- RECORD LIST
-----

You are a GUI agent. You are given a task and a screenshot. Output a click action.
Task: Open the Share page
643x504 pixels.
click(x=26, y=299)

-----

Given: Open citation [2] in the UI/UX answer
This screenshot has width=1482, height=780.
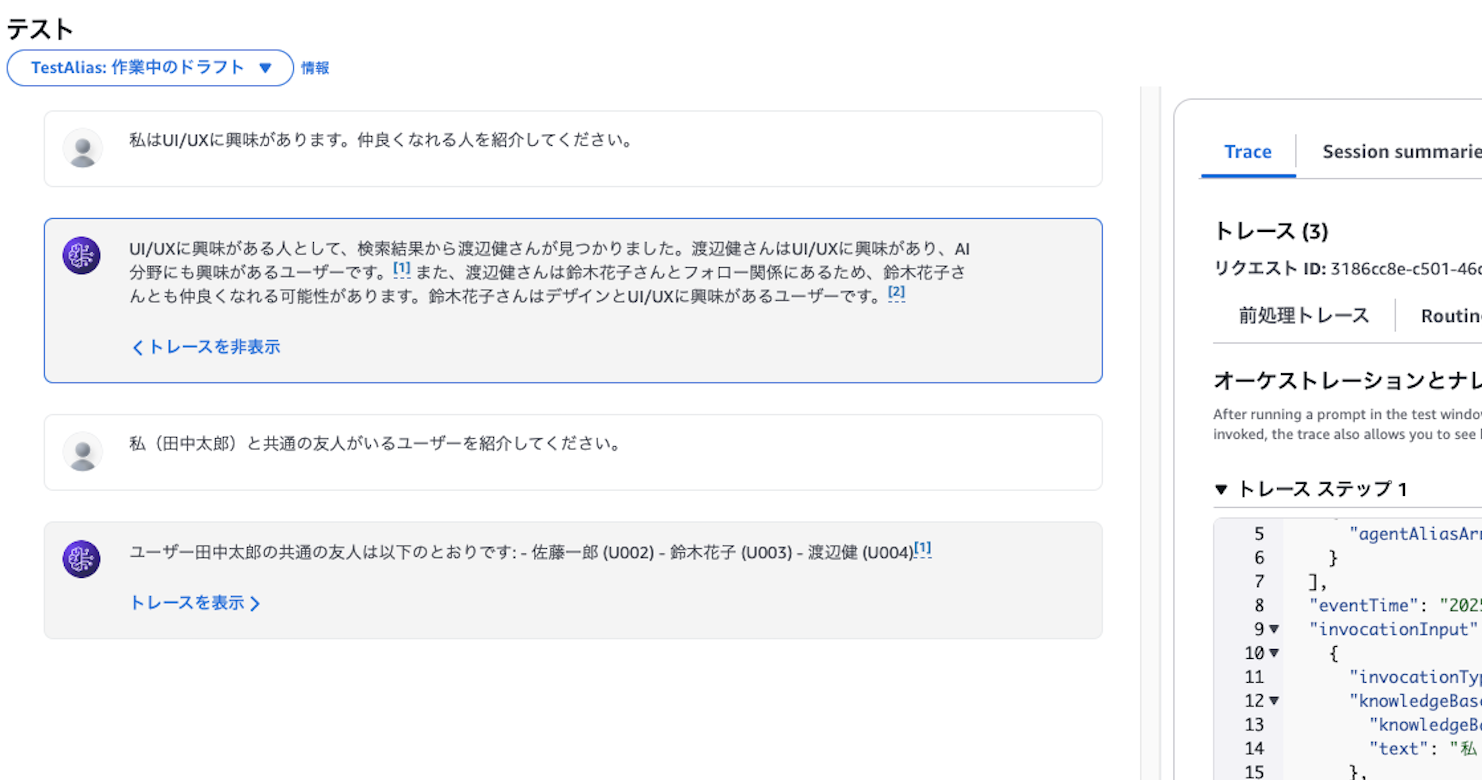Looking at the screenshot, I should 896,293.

-----

- TASK DIRECTIONS
Render the material from the line containing "Given: Open citation [2] in the UI/UX answer" through the line containing "Looking at the screenshot, I should 896,293." as a JSON list of strings, one per line, skipping blank lines and leaving out the pictures.

- OUTPUT BELOW
[
  "Given: Open citation [2] in the UI/UX answer",
  "This screenshot has width=1482, height=780.",
  "Looking at the screenshot, I should 896,293."
]